__ФРАГМЕНТ ДОКУМЕНТА__:
********************

Выбрать главу

Как я уже сказал, поморы не были прямыми потомками древних обитателей этих мест. Они вообще были здесь пришельцами, вытеснившими с берега в глубь полуострова саамов-оленеводов, бывших как бы «вторым звеном» в последовательности человеческих напластований. Но от кого, как не от саамов, восприняли новгородские, а потом и московские колонисты знание привычек «солнечной рыбы» и тот радостно-благоговейный азарт, который еще зажигает их глаза, превращая каждый акт ловли в праздничный обряд? Наконец, разве случайно почти все рыбацкие тони, обветшавшие, исчезнувшие за последние десять — пятнадцать лет, стояли на тех же местах, рядом с которыми я находил остатки древних поселений, принадлежащих, возможно, даже не саамам, а их предшественникам или прапредкам?

Об этой связи времен рыбаки не знали. Места наиболее удачного лова передавались из поколения в поколение изустно. Если их расположение забывалось, тоневые участки отыскивали заново, вымеряя глубину, прикидывая направление течения, рассматривая дно при отливе. Но всякий раз места древних поселений и наиболее выгодные места лова семги неизменно совпадали. Вот почему, нанося каждую новую стоянку на карту, я был уверен, что рано или поздно в разговоре с рыбаками услышу название тоневого участка, находившегося здесь в недавнем прошлом.

Вольно или невольно такие совпадения с каждым разом выстраивались в некую закономерность, знание которой позволяло строить своеобразные проекции не только на местности и на карте, но и во времени.

********************

__ПЕРЕЧЕНЬ ЗАПИСЕЙ__:
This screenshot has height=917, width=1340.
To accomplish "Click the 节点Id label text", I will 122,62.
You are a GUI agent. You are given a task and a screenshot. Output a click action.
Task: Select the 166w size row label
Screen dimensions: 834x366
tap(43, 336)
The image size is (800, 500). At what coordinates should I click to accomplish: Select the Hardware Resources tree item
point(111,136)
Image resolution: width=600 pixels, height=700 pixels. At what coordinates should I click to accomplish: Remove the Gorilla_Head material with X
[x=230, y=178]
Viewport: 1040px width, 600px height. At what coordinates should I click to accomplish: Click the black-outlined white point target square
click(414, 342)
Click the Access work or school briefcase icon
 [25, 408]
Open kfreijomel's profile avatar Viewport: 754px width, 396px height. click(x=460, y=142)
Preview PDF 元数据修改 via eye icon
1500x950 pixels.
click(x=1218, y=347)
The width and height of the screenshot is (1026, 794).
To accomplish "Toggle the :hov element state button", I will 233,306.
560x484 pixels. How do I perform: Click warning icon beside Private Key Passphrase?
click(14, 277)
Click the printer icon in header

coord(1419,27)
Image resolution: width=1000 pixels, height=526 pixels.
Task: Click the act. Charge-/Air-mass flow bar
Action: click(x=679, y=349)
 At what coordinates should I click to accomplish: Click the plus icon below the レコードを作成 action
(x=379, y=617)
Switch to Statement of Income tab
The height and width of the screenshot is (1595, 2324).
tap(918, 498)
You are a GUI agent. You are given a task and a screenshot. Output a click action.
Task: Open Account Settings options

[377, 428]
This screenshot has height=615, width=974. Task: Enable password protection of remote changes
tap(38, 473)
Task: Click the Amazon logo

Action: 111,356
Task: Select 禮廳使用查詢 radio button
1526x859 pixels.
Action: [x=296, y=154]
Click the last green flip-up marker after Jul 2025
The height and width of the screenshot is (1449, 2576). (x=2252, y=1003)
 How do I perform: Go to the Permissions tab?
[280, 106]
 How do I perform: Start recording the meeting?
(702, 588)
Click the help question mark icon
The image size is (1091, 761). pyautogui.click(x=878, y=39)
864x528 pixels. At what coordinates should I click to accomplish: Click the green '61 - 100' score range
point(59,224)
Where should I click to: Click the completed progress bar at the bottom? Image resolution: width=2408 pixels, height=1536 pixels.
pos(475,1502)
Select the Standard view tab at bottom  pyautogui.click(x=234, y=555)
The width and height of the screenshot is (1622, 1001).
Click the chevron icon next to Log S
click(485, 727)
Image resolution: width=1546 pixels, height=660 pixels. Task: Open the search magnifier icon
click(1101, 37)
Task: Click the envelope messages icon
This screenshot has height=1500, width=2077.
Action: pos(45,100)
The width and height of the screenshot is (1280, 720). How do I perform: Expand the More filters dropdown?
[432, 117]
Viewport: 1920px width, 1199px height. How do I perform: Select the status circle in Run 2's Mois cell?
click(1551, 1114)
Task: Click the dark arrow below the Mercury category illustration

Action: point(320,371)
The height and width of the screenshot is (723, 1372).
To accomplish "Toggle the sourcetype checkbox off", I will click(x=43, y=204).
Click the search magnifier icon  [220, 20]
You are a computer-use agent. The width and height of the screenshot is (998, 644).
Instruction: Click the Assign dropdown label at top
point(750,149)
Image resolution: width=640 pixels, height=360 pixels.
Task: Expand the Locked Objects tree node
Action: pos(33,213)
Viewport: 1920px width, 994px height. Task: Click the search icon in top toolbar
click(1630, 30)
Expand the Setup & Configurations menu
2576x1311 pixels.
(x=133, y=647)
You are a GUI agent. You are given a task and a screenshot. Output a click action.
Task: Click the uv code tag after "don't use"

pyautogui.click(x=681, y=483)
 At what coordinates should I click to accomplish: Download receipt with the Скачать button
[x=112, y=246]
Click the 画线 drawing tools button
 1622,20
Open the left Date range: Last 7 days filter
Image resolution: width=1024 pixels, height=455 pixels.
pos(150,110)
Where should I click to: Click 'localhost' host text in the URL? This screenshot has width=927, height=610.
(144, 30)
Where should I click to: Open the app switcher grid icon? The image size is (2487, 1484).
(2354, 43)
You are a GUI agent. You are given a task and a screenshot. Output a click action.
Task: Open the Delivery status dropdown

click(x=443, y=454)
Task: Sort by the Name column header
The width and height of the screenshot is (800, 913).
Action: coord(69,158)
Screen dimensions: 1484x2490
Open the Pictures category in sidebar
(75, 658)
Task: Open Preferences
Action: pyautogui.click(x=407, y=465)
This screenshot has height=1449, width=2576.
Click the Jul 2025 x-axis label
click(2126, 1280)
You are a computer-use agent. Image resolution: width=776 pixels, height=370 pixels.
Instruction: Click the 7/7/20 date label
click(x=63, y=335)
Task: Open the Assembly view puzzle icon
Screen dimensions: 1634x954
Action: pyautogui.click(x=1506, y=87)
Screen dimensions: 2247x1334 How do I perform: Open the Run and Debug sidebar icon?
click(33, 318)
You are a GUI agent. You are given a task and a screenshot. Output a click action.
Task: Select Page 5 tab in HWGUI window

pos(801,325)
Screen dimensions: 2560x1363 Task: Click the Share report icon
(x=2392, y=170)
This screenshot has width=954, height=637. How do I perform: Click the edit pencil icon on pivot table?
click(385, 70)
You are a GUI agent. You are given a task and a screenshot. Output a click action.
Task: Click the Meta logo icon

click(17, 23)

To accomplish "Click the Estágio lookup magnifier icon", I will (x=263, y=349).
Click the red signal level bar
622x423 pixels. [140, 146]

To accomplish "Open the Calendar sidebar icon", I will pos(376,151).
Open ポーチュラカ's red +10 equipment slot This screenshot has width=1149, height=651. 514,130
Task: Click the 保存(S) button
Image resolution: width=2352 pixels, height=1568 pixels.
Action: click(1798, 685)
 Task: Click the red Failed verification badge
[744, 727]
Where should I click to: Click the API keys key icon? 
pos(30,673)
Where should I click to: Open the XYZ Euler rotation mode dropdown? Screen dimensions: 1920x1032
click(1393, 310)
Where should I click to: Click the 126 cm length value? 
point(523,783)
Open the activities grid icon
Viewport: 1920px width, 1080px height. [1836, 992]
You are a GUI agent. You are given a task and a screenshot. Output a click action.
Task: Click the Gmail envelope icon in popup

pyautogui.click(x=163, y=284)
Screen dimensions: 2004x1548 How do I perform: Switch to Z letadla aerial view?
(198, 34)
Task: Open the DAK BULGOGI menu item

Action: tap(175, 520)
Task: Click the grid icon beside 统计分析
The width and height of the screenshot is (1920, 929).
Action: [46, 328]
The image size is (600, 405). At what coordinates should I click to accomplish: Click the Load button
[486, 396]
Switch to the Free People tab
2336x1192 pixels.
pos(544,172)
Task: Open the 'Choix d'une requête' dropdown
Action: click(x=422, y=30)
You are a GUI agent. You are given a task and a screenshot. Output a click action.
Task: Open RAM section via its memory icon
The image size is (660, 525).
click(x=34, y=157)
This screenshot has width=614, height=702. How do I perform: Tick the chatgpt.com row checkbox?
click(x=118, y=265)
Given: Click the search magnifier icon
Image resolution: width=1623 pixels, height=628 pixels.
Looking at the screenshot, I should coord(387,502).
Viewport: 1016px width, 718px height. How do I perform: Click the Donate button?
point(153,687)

********************

__ЗАДАНИЯ__:
1 - Выведите из фрагмента о поморах дословный отрывок: от слов «Как я уже сказал, поморы» до слов «предшественникам или прапредкам?» включительно.
2 - Как, согласно фрагменту о поморах, передавались места наиболее удачного лова?
3 - Перескажите фрагмент о поморах в двух предложениях.

__ОЖИДАЕМЫЕ ОТВЕТЫ__:
1 -
Как я уже сказал, поморы не были прямыми потомками древних обитателей этих мест. Они вообще были здесь пришельцами, вытеснившими с берега в глубь полуострова саамов-оленеводов, бывших как бы «вторым звеном» в последовательности человеческих напластований. Но от кого, как не от саамов, восприняли новгородские, а потом и московские колонисты знание привычек «солнечной рыбы» и тот радостно-благоговейный азарт, который еще зажигает их глаза, превращая каждый акт ловли в праздничный обряд? Наконец, разве случайно почти все рыбацкие тони, обветшавшие, исчезнувшие за последние десять — пятнадцать лет, стояли на тех же местах, рядом с которыми я находил остатки древних поселений, принадлежащих, возможно, даже не саамам, а их предшественникам или прапредкам?

2 - Из поколения в поколение изустно.

3 - Поморы пришли на эти берега позже, вытеснив саамов-оленеводов в глубь полуострова, и в тексте предполагается, что именно от саамов колонисты переняли знание привычек «солнечной рыбы». Места наиболее выгодного лова семги неизменно совпадали с остатками древних поселений, и такие совпадения выстраивались в закономерность, позволявшую строить проекции на местности, на карте и во времени.